--- begin ---

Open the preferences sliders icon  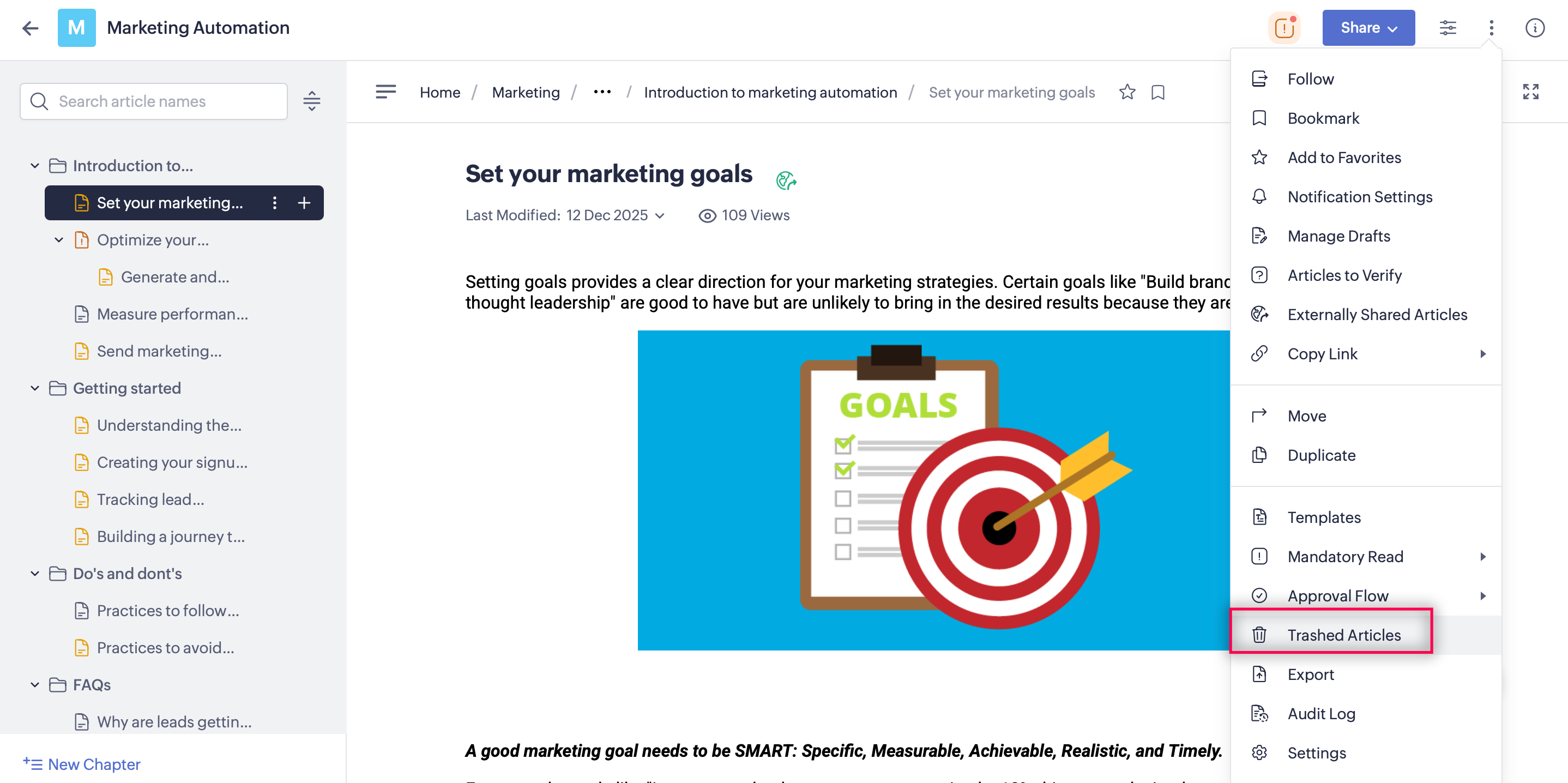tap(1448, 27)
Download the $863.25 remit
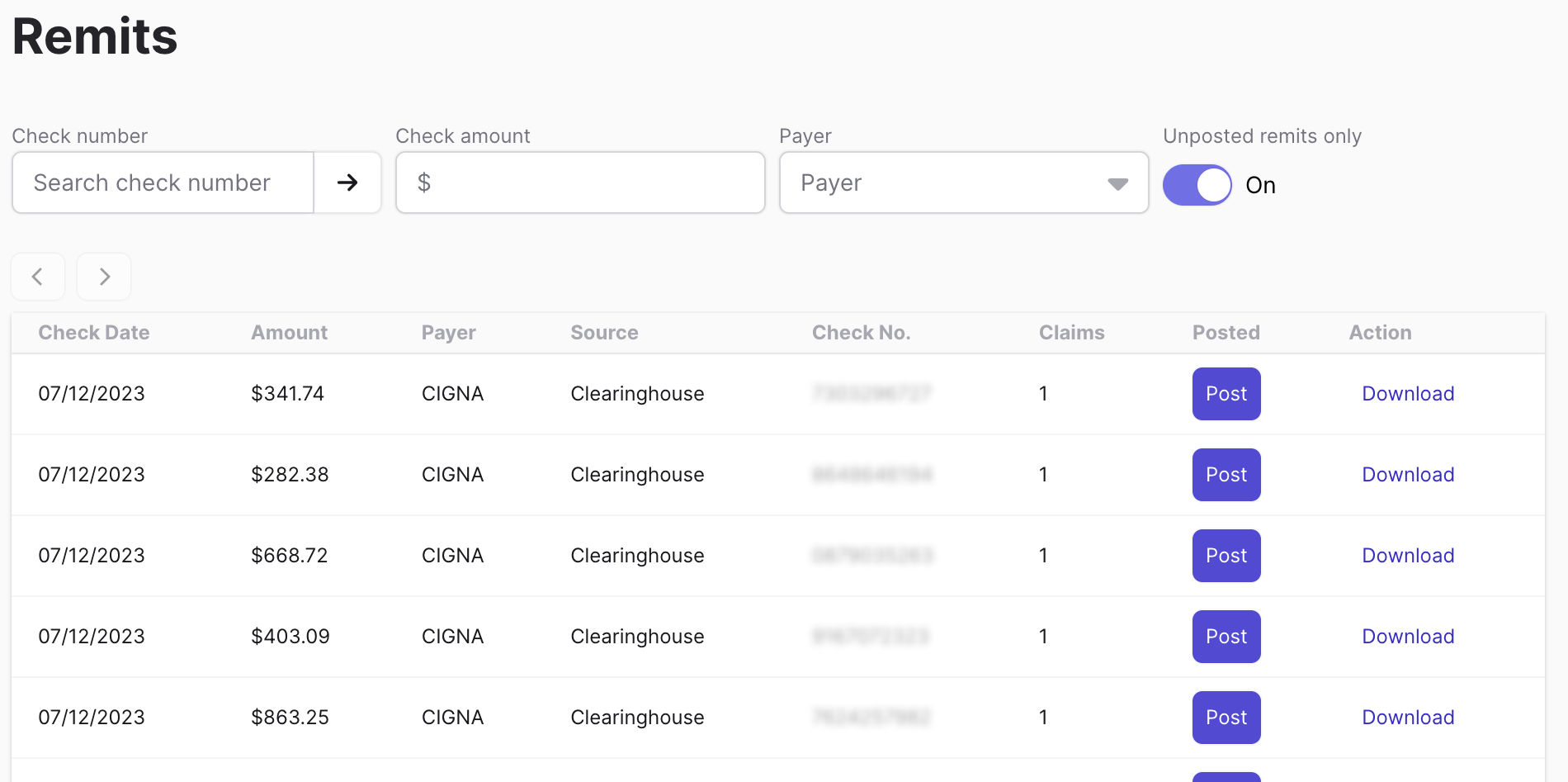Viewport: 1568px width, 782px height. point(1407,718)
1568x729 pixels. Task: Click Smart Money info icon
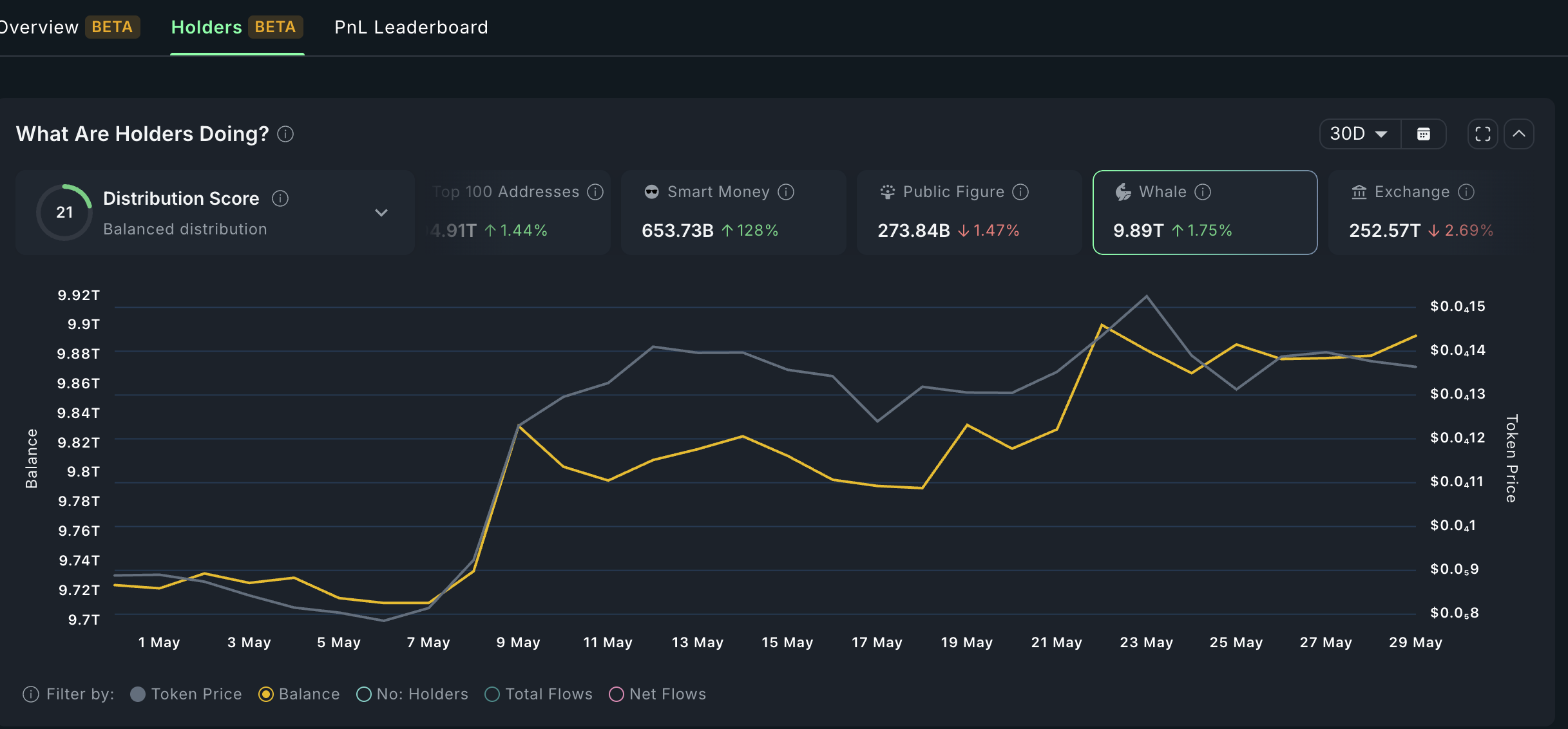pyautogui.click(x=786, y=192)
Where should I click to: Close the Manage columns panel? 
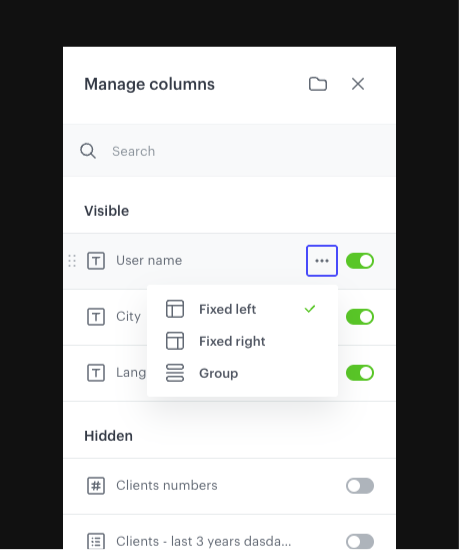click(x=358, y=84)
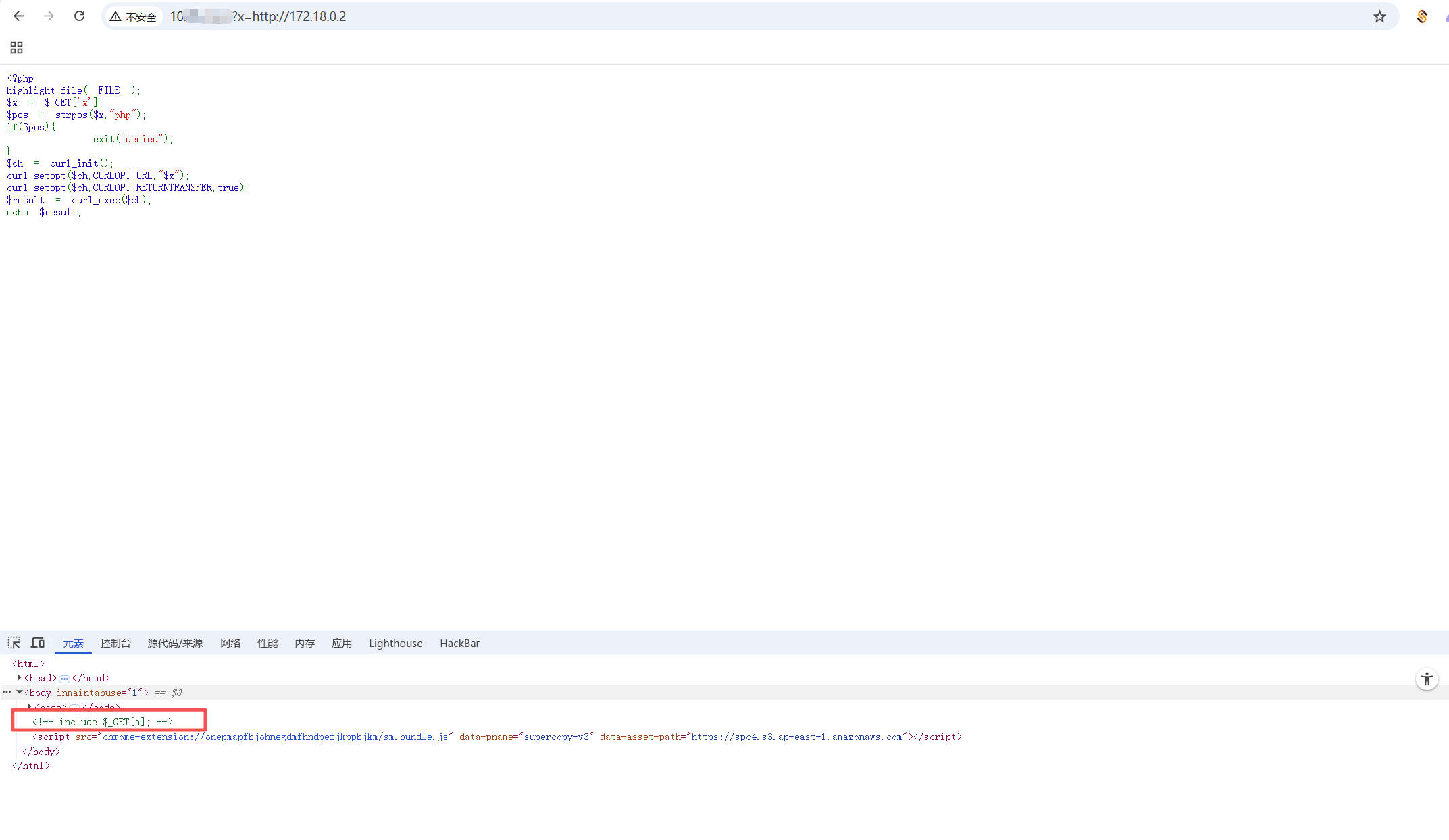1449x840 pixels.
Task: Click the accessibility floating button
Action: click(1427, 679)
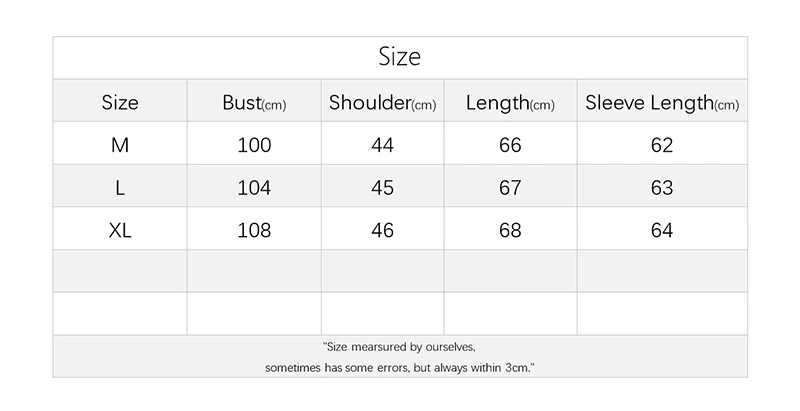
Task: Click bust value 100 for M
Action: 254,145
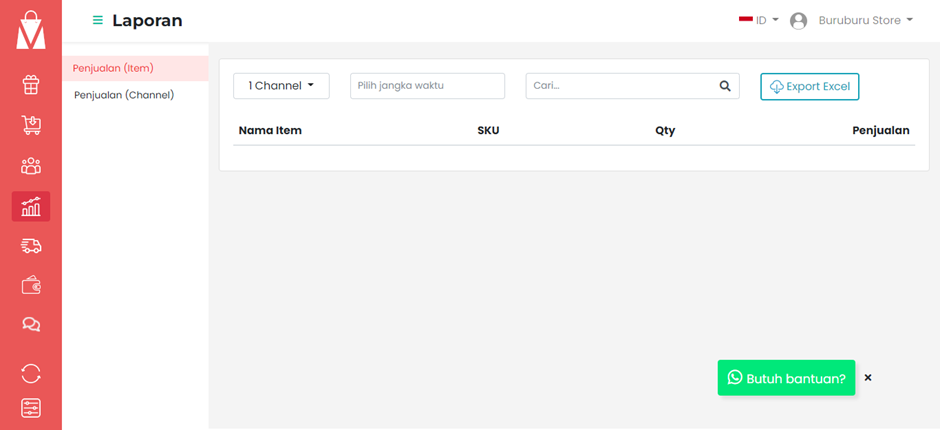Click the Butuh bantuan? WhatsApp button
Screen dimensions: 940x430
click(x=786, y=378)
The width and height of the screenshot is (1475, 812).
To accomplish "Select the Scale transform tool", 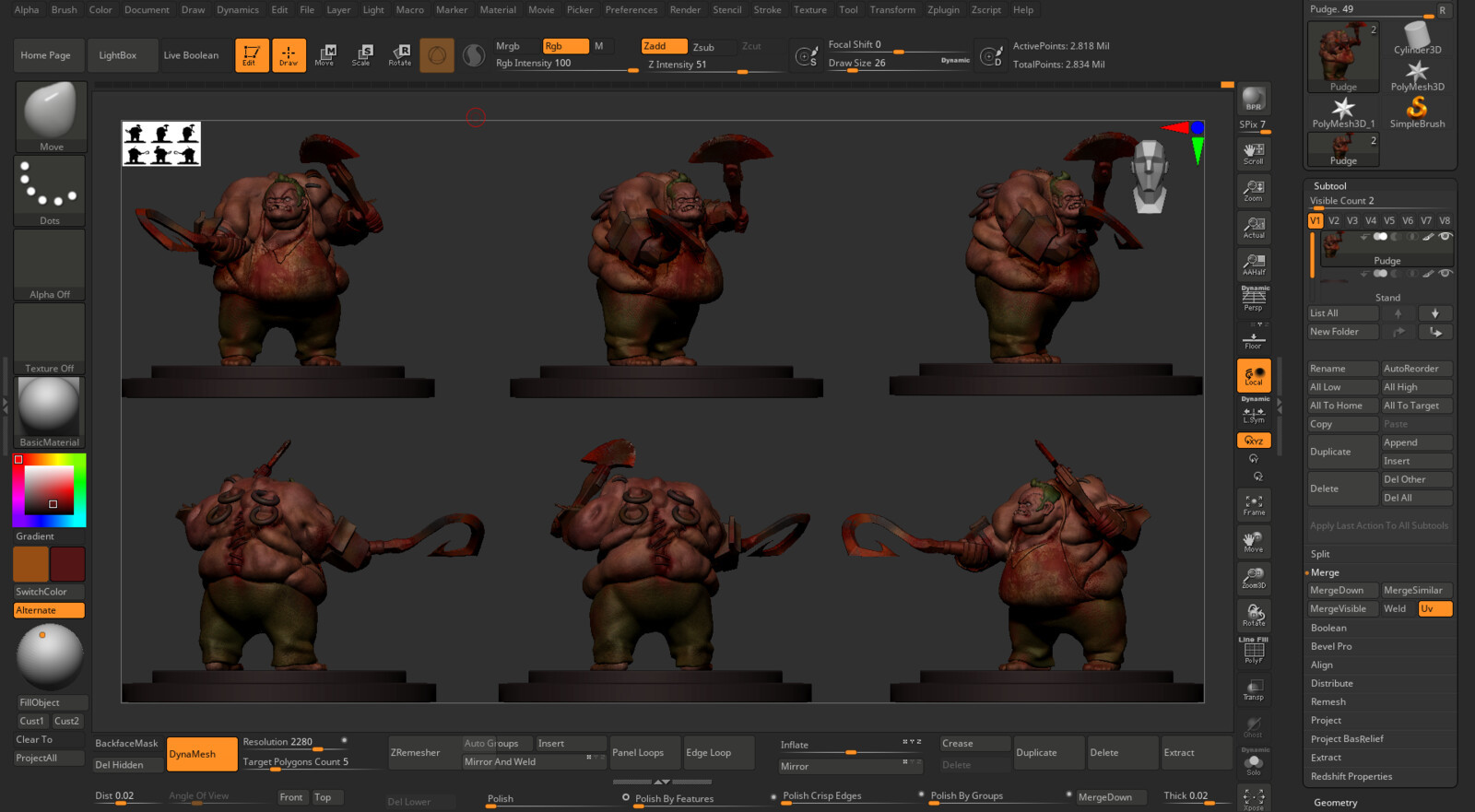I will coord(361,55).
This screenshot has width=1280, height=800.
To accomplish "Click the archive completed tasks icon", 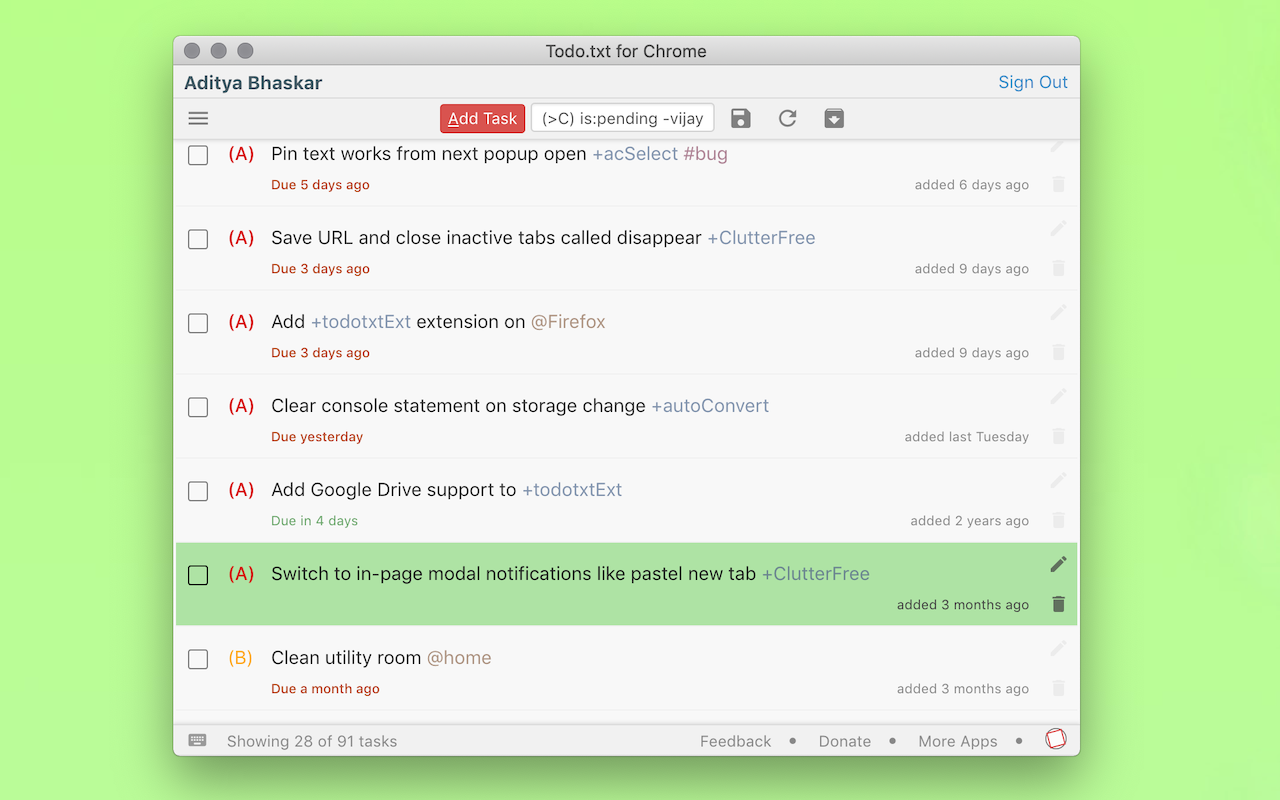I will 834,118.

--- end ---

--- YOUR INSTRUCTIONS ---
Revise the lines between the one containing "Download the $863.25 remit" and the one containing "click(x=786, y=378)", inclusive, so that "Manage columns" becomes "Edit columns" and nothing else changes. Output only those lines, without the pictures.

--- FINISHED EXERCISE ---
Download the $863.25 remit
Viewport: 1568px width, 782px height. point(1407,718)
1568x729 pixels. Task: Click Smart Money info icon
pyautogui.click(x=786, y=192)
Where should I click to: Close the Edit columns panel? 
click(x=358, y=84)
1449x840 pixels.
Task: Click the accessibility floating button
Action: click(1427, 679)
Task: Click bust value 100 for M
Action: 254,145
Click the Butuh bantuan? WhatsApp button
Screen dimensions: 940x430
click(x=786, y=378)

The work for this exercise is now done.